### [Requirement]
Write out the part of the excerpt on the April jobs data and unemployment benefits that runs between "The U.S. Chamber" and "people from working.", inclusive, with no changes to the wording.

### [Excerpt]
But, she added, the April data was more confounding than previous swings in employment during the pandemic, which could often be tied to a specific event such as severe weather or a spike in COVID-19 cases.
“When we’ve seen fluctuations, there’s usually a reason we’ve seen to understand the fluctuation,” she said.“This month did not have any of those obvious reasons, and it will take a couple of months of data to get the full picture.”
The fight over extra unemployment is on
Republicans and conservative groups have zeroed in on generous unemployment benefits as the culprit behind the slowdown.
“Government paying people more to stay home than to work has crushed the ability of businesses to get workers back, and this jobs report is evidence of that,” said Adam Brandon, president of the conservative FreedomWorks advocacy group.
The U.S. Chamber of Commerce called for repealing the additional $300 weekly unemployment benefit that is in place until September.
Republican governors of Montana and South Carolina both said they would withdraw the federal benefit to boost employment.
But debate remains fierce among economists as to whether or how much additional unemployment is holding back the labor force.
“What is causing these supply constraints in the job market? Is it unemployment benefits that are too high? Schools that are still closed for full-time in-person instruction? A skills mismatch between available jobs and available workers? A lack of business startups?” Nationwide Chief Economist David Berson asked in response to the report.
“All of these probably are playing a role,” he concluded.
Frick said there’s little evidence to back up the idea that expanded benefits are keeping people from working.

### [Data provided]
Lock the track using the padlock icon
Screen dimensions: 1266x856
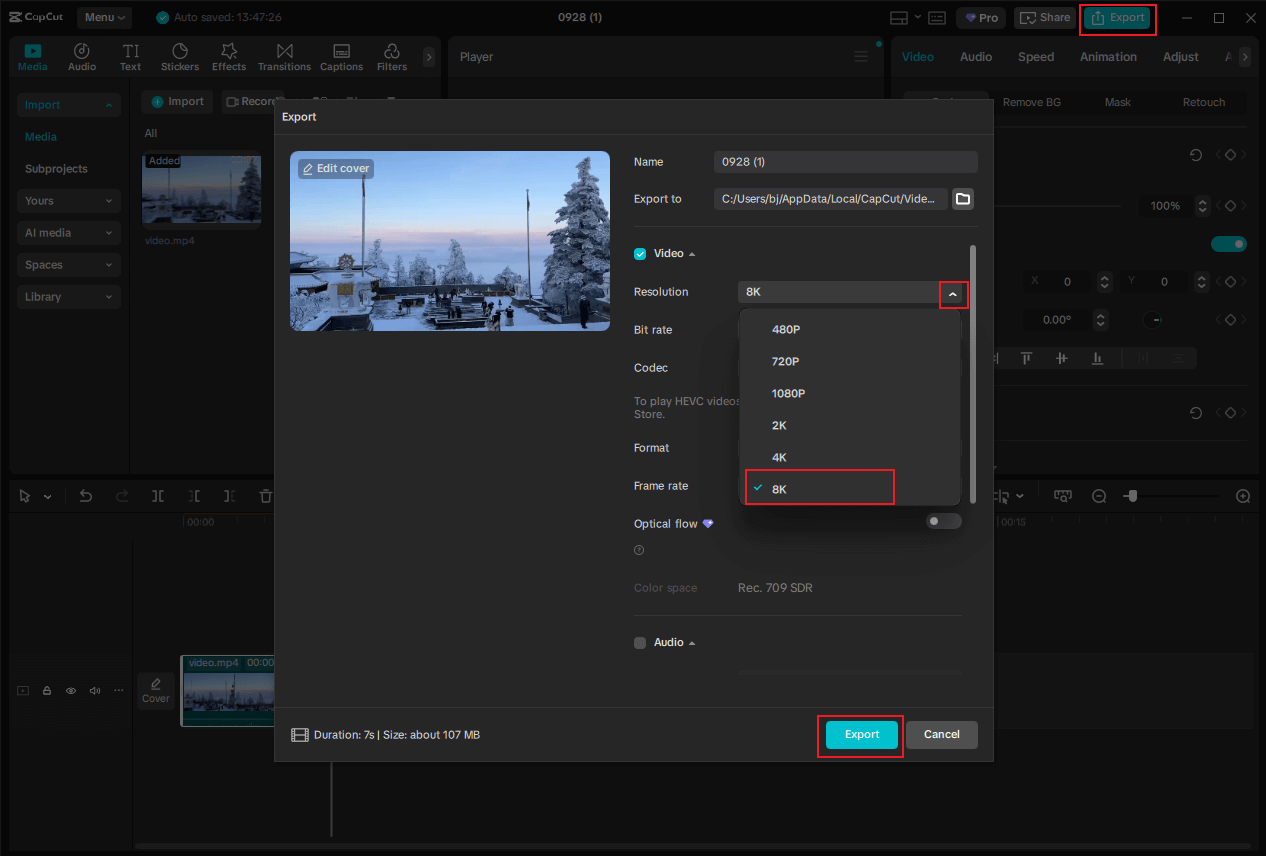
...
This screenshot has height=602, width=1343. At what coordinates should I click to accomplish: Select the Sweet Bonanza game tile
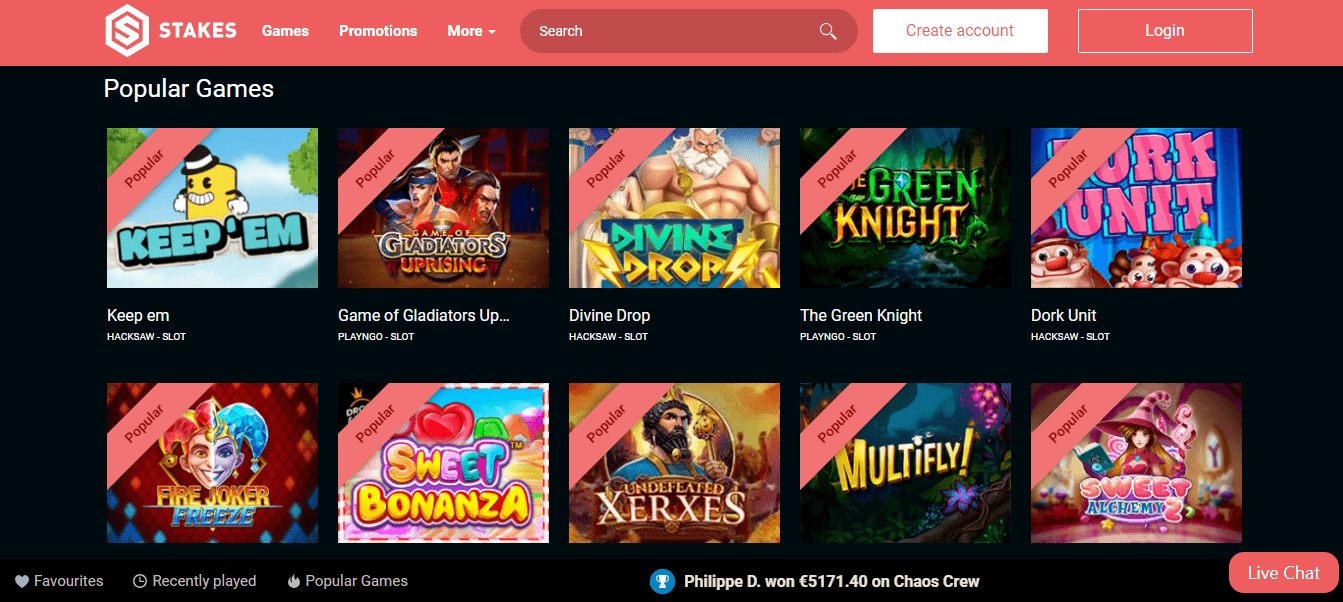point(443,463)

### [Response to this task]
The U.S. Chamber of Commerce called for repealing the additional $300 weekly unemployment benefit that is in place until September.
Republican governors of Montana and South Carolina both said they would withdraw the federal benefit to boost employment.
But debate remains fierce among economists as to whether or how much additional unemployment is holding back the labor force.
“What is causing these supply constraints in the job market? Is it unemployment benefits that are too high? Schools that are still closed for full-time in-person instruction? A skills mismatch between available jobs and available workers? A lack of business startups?” Nationwide Chief Economist David Berson asked in response to the report.
“All of these probably are playing a role,” he concluded.
Frick said there’s little evidence to back up the idea that expanded benefits are keeping people from working.